Yassı ada mahkemelerini hiç unutmam
Tarihe kendi hayatınızdan not düşmek isteseniz neleri not düşerdiniz? Hangi anınız hafızanızda canlı?
27 Mayıs darbesi kafamda çok canlı. O zamanlar 18-19 yaşlarında üniversiteye yeni başlamış bir gençtim. Menderes, millet tarafından çok sevilen bir adamdı. Bunu yassı adaya götürdüler. Millet yassı ada değil yaslı ada derdi oraya. Üniversiteye yeni gelmiştik o zamanlar. Radyodan dinlerdik Yassı ada mahkemelerini. Menderes’in asılacağı gün Beyazıt’ta Simkeşane Meydanı’nda eylem yapmıştık.
Devlet felsefesiyle ilgili kitaplarınız da var sizin. Türkiye’nin son zamanlardaki devlet felsefesini nasıl buluyorsunuz?
Türkiye’nin devlet felsefesi diye bir felsefesi olduğunu sanmıyorum. Cumhuriyetle beraber devletin başı olan Mustafa Kemal yön veriyordu millete. 1950’den itibaren Menderes’le beraber bu değişmeye başladı. Yavaş yavaş Türk milleti kendi felsefesini oluşturmaya başladı. Millete güven geldi. Turgut Özal’la beraber daha çok değişti.

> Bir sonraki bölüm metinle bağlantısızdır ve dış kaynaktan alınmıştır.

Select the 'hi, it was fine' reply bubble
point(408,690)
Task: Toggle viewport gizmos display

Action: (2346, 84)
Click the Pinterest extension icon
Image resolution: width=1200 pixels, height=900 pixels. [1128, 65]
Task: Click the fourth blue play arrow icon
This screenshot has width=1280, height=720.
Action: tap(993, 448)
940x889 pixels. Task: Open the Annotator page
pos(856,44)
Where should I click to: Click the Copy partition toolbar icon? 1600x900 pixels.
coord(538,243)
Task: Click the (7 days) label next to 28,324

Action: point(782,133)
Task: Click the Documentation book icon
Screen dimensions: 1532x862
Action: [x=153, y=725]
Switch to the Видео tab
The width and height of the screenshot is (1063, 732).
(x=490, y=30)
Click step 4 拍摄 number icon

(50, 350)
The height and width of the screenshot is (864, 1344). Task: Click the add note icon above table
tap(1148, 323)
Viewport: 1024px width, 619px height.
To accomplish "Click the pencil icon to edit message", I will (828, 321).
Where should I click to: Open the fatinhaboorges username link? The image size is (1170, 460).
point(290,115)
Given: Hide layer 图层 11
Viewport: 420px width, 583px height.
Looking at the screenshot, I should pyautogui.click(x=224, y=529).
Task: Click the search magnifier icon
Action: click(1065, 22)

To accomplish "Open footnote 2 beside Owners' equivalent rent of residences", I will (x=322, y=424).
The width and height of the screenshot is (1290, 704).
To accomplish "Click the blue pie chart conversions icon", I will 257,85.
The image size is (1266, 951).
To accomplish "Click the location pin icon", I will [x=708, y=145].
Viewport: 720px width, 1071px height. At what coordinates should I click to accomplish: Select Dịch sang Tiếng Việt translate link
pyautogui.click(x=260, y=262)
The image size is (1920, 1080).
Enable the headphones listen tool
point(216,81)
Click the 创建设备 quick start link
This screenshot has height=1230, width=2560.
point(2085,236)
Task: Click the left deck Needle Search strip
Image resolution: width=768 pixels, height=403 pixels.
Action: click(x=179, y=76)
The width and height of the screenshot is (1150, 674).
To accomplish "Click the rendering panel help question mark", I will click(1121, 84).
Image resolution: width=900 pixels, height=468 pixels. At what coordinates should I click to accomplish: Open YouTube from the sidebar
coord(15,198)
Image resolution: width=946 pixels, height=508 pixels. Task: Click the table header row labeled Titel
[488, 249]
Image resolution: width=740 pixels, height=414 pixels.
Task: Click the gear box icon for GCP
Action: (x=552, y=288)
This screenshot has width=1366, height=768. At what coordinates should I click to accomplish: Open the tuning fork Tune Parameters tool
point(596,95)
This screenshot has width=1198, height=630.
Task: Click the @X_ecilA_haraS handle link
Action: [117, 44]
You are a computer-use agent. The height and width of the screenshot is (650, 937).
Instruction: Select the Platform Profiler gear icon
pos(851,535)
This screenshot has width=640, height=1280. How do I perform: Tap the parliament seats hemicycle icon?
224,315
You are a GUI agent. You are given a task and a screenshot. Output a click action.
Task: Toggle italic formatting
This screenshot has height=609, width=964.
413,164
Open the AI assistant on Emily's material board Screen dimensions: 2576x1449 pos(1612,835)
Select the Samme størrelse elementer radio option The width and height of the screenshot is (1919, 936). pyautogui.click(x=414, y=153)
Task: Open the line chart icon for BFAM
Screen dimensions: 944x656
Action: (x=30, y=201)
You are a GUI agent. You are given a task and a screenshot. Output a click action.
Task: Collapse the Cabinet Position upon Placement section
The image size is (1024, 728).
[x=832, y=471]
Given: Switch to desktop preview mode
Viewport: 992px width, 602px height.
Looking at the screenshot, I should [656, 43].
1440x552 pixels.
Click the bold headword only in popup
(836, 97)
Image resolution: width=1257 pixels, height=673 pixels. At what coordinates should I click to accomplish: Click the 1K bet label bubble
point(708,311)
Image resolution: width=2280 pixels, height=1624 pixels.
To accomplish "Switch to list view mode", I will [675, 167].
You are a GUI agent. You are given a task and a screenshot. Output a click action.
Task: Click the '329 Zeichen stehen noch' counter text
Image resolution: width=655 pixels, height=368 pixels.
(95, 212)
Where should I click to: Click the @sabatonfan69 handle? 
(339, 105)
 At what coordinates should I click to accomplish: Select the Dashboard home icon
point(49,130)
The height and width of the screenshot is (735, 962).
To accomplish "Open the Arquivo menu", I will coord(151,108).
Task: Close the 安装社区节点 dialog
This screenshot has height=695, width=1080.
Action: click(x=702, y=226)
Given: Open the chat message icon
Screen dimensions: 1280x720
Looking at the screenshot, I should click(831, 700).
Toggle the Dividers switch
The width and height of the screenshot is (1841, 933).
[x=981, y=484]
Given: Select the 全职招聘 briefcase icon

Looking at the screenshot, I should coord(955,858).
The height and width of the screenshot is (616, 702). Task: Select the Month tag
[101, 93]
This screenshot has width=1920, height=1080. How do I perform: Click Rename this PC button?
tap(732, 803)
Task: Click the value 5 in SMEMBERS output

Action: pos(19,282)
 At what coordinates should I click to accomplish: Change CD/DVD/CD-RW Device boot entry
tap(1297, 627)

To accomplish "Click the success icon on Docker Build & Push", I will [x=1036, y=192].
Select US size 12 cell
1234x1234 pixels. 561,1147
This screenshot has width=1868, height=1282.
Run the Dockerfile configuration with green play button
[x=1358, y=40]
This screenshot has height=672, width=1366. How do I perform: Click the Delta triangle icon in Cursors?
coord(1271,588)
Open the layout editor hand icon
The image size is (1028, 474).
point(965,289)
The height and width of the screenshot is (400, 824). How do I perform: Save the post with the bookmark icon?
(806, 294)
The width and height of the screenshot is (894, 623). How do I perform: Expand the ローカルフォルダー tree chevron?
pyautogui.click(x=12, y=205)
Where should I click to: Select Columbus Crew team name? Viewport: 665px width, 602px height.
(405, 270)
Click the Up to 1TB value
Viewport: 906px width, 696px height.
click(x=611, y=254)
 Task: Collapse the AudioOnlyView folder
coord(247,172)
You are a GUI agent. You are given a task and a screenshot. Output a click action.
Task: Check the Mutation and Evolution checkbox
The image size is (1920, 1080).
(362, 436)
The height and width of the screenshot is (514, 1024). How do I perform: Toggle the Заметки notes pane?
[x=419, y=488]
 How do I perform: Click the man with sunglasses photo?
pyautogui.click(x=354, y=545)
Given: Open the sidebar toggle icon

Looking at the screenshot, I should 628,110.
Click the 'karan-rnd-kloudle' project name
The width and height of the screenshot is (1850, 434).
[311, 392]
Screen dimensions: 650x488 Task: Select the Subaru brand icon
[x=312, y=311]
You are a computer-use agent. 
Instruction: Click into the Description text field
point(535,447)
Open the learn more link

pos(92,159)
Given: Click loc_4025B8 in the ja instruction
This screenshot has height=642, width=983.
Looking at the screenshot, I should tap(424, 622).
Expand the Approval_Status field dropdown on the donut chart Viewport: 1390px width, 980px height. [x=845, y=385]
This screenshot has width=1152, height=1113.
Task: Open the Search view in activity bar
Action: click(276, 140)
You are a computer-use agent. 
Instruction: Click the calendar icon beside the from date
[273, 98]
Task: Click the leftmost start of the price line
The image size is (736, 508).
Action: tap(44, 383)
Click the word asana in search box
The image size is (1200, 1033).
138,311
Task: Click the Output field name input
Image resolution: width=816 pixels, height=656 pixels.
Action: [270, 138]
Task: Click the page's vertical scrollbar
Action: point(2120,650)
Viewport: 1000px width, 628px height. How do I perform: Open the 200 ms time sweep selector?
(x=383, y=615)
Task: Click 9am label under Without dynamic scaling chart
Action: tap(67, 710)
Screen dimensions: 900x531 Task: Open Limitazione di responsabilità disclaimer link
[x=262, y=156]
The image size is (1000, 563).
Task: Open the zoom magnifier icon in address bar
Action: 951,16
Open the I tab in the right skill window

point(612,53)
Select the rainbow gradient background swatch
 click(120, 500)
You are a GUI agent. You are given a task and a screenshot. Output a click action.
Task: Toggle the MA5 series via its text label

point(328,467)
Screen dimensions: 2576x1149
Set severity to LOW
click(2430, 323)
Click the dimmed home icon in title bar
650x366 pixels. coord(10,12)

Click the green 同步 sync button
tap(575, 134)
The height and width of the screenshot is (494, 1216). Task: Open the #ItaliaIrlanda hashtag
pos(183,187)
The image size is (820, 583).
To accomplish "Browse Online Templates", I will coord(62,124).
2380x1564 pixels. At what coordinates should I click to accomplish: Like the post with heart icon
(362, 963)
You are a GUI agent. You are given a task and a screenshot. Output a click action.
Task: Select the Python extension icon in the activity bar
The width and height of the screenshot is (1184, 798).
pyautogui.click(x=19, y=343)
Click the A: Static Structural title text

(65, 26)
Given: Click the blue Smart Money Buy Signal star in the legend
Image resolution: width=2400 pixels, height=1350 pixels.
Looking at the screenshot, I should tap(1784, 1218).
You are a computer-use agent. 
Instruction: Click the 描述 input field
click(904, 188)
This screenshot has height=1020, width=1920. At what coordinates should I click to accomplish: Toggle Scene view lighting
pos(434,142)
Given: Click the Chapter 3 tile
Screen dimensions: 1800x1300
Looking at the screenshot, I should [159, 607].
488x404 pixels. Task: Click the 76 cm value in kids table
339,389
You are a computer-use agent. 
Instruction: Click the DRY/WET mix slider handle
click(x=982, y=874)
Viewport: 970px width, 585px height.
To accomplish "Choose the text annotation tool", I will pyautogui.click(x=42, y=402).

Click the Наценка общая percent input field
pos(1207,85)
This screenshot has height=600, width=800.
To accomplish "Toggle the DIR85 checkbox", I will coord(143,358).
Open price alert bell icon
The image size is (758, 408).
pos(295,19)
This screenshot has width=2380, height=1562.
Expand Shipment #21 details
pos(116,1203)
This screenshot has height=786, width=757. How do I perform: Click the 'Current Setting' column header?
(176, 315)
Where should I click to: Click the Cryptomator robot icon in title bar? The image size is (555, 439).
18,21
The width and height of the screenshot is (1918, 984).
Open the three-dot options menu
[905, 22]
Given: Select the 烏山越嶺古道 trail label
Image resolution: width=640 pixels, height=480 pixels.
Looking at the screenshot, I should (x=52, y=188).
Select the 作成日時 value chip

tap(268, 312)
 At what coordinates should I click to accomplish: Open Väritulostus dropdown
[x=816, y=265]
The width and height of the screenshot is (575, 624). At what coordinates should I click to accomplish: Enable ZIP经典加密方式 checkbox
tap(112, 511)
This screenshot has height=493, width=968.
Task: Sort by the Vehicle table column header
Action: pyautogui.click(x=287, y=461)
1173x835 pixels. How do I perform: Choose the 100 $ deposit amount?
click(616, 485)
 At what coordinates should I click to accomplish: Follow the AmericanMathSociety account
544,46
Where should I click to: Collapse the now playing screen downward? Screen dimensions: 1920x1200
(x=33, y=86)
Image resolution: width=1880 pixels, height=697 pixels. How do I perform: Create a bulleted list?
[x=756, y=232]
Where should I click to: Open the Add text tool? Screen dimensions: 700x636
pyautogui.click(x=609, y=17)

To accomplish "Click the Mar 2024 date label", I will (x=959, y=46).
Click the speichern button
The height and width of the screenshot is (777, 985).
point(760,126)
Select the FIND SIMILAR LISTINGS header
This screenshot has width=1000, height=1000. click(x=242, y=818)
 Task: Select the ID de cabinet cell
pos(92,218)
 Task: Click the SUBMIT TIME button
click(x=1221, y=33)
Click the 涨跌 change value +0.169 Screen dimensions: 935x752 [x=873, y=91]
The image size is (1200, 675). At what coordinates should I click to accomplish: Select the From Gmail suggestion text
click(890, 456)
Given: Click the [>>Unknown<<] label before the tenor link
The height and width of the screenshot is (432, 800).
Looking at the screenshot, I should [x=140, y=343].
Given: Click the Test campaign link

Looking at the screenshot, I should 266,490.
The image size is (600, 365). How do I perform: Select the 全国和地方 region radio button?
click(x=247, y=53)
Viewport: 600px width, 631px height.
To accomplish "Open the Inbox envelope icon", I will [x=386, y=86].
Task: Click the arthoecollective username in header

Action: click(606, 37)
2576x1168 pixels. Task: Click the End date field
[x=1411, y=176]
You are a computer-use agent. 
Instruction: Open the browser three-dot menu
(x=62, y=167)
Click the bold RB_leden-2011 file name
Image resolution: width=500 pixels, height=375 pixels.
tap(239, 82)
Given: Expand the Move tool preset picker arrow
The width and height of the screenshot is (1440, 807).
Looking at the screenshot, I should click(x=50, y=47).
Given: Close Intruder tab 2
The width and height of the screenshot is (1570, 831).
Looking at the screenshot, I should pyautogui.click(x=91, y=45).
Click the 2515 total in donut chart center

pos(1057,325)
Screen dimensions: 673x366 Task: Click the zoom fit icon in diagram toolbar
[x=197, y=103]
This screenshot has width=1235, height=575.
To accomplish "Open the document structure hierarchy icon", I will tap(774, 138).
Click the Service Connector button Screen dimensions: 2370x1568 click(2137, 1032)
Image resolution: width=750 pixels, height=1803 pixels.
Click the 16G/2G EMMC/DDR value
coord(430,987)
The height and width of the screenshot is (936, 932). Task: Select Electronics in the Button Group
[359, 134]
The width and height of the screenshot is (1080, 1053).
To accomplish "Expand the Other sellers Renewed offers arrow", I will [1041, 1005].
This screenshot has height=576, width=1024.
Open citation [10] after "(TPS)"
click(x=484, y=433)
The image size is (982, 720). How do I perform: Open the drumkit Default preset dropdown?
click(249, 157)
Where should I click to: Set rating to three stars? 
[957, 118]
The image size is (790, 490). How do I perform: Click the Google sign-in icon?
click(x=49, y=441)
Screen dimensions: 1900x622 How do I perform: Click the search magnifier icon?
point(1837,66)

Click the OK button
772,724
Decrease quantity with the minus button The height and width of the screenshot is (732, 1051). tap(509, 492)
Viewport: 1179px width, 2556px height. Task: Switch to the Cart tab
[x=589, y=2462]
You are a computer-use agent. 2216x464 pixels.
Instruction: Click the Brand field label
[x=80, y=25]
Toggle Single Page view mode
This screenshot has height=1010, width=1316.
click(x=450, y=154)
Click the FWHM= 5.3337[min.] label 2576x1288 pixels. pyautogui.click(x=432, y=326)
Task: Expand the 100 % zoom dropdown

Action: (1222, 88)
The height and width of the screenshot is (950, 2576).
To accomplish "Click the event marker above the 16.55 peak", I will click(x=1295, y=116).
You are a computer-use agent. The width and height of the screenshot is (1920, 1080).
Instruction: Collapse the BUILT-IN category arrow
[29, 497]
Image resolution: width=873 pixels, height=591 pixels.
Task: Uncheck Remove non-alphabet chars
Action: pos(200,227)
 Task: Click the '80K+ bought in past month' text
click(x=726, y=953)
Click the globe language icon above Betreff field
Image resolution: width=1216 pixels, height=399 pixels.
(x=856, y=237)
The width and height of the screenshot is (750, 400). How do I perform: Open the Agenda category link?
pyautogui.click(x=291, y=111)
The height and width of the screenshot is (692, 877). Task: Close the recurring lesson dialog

Ve AK Parti’nin gelmesiyle, tam rayına oturmuş olduğunu sanıyorum bu felsefenin.
Türkiye maneviyata yönelmiştir
Bugünün tarihini yazmak isterseniz nasıl bir cümle kurardınız?
Şimdi tabi dünya çok küçüldü. Rahmetli Menderes yapmış olduğu işleri basına göstermezdi ki Avrupa karşı koymasın diye. AK Parti ülkeyi kalkındırıyor, bunu görüyoruz. Tayyip Bey Avrupa’nın bir tavuğuna kış demedi, fakat Avrupa basını Tayyip Beyi kötülüyor. Niçin? Türkiye’yi kalkındırdı, Osmanlı coğrafyasına sahip çıktı diye. Bugünün tarihini yazsam, “Türkiye maneviyata yönelmiştir” cümlesini kurardım. Mesela eskiden İmam Hatiplerde ramazanda 30 gün iftar vermek için 30 kişi bulamazdık. Vehbi Koç’a gittiklerinde 500 lira vereceğini söyleyip onu bile vermemişti. Yani İmam Hatipler bu cemiyetin üvey evladı gibiydi. Bugünse 1000’lerce yardım edecek kişi bulunabiliyor.
Bir taraftan maneviyata yöneliş arttı, diğer taraftan bir şeyler eksik mi kalıyor? Eksik olan ne sizce?
Aziz Sancar Nobel alarak bizi gururlandırdı. Sancar gibi Nobel’e layık çok insanımızın olması lazım, bir iki tane değil. Bir taraftan ilim irfan olacak, diğer taraftan maneviyat olacak. İkisi birbirini tamamlarsa ilerleme olur.